Текст пародирует себя: за романтической жалобой (“У края так // Я попросил их: // Постойте, сойки, // Под теплый мрак // Огней остылых, // Туманом стойким. // Я жить не в силах. // Не надо так!”) появляется сотрудница ВОХРА. Сталкиваются одическая интонация, триллер и кукольный театр: “Видишь ли, око Хичкока // Темное дело // В люлечке гланд под сирокко // Зрит онемело”. В романс вплетается медицинская лексика: “Крон и сурик // полового акта”.
Но игра обычно интересна тем, кто в нее вовлечен — то есть автору книги и его друзьям (которые и хвалят книгу на последней странице обложки). А у читателя, без участия которого эта игра делалась, возможно, возникает впечатление, что он уже не раз видел что-то подобное, пусть не в таком изящном исполнении.
Едва ли это “Замечательный, очень личностный мир”, о котором говорит на обложке Алексей Пурин — найти строку, принадлежащую лично Кононову, в этом сборнике очень тяжело. Не постмодерн ли это — умирающий в Москве и добравшийся наконец до Санкт-Петербурга? Избавившись по дороге от рефлексии над восприятием произведения искусства, от напряжения в зазоре между различными речевыми практиками, даже от эпатажа (об эпатаже что-то говорится среди похвал на обложке; но кого сейчас удивишь парой нецензурных слов или описанием гомосексуальной любви), став милым и высококультурным развлечением.

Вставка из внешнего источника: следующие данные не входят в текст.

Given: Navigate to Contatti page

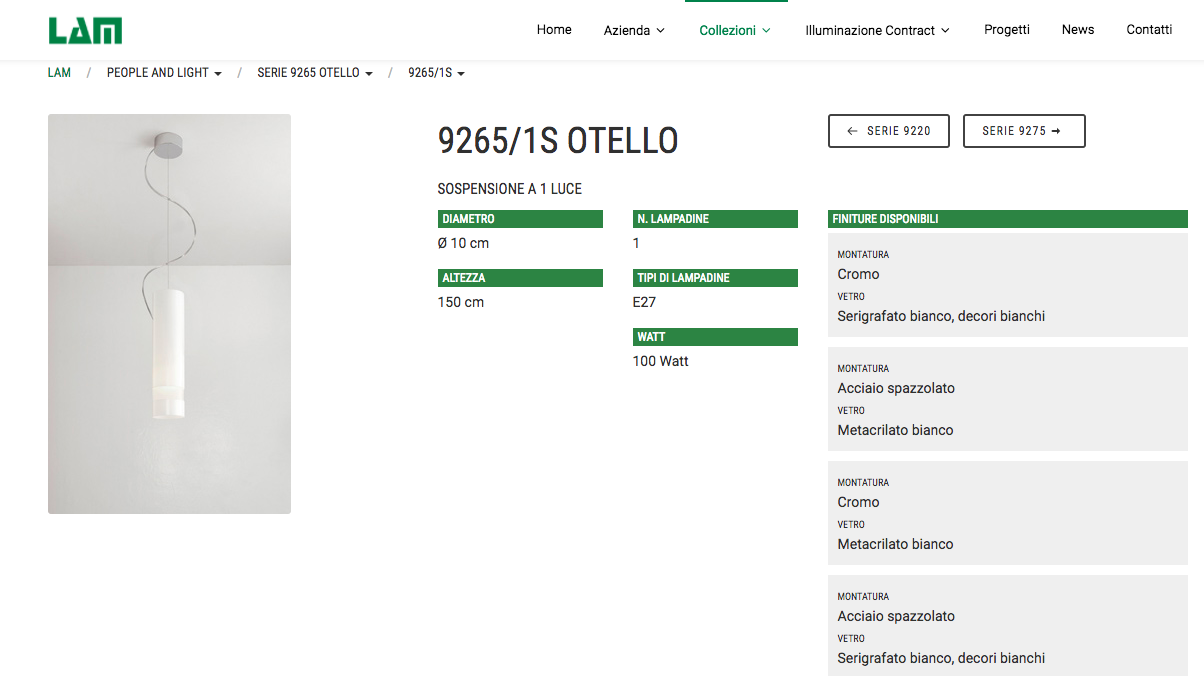Looking at the screenshot, I should (1149, 30).
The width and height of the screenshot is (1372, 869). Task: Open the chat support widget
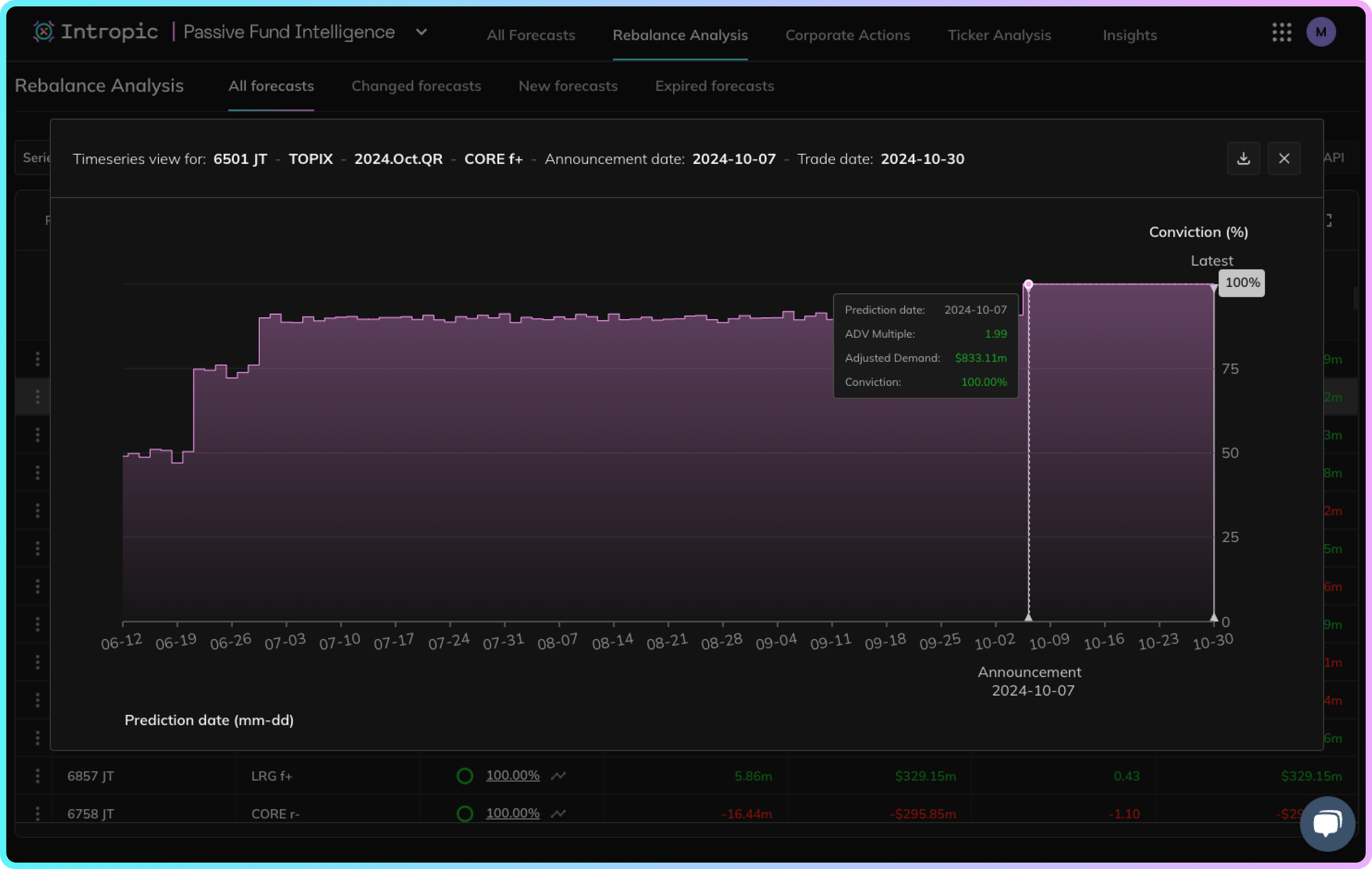click(x=1326, y=823)
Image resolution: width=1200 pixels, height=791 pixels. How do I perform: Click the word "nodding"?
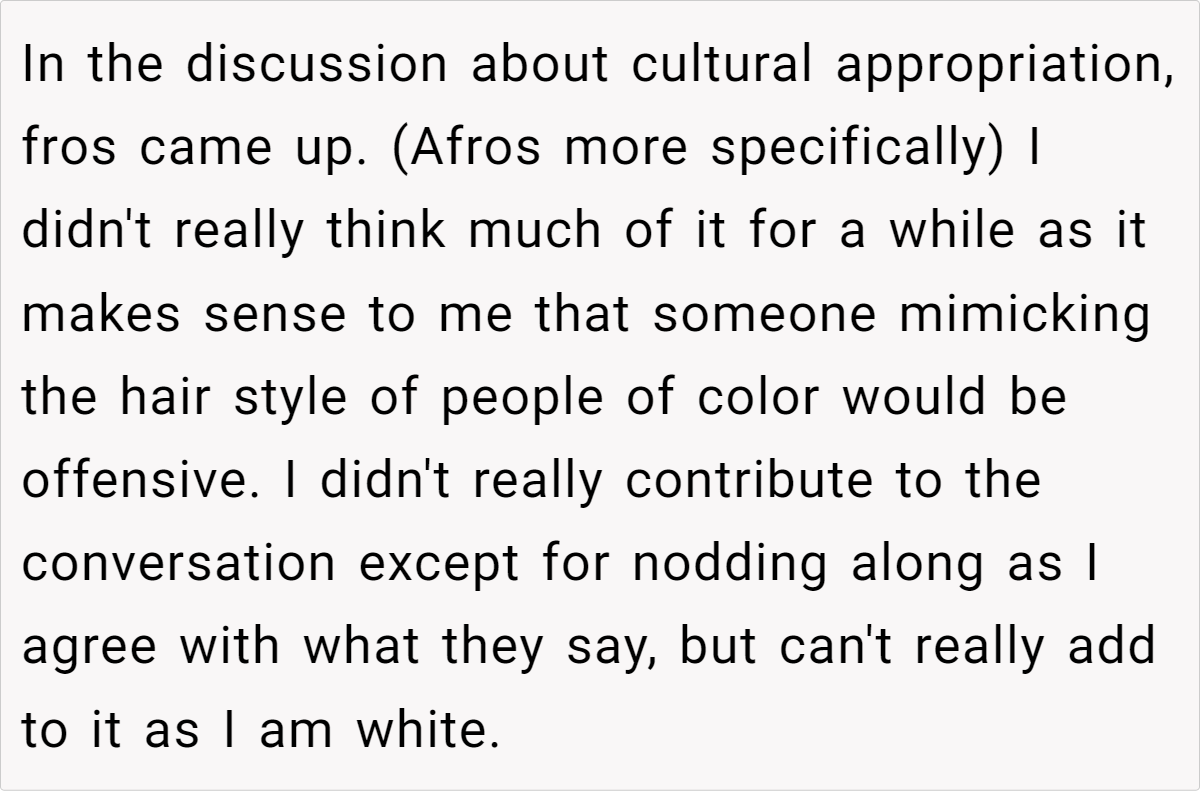[x=730, y=565]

И поскольку никакого нового способа смотреть этот образец современной интеллектуальной эстрады предлагать и не собирается, за невероятной пластичностью, демонстрируемой Кононовым, то и дело чувствуется что-то механическое. Мандолина тянет за собой долину. Друг М. Кузмина Юркун обязательно должен юркнуть. Где Стенька, там и стельки. Фоном для игры служит тот же быт, что и в предыдущих сборниках Кононова (и возникает ощущение, что ни о чем другом, кроме этого быта и прочитанных книг, Кононов говорить просто не может… иначе зачем было бы заполнять, например, воспоминаниями об армейской жизни две элегии да еще две эпитафии).
Даже звяканье рифмы на конце каждой строки (а строки короткие) в конце концов начинает напоминать о ложечке в стакане на столике ночного поезда. И там, где автор, может быть, пытается уйти от “невыносимой легкости бытия”, ритм и тембр меняются: “И ни следа уюта… // И пьяная компания. // “Пошел ты…” — плюнут люто // В песка тетрациклин”.
А игрушечный мир? Его не жалко, и автору тоже: “Урчанием турбин // На чад танцулек // Урины анилин // Лей залпом… Хули…” Были в предыдущих сборниках Кононова сверхдлинные строки, есть теперь у него и короткие, будет и еще что-нибудь. Без лобовой иронии Пригова, без замкнутости на социальной тематике Кибирова — с чисто питерским блеском.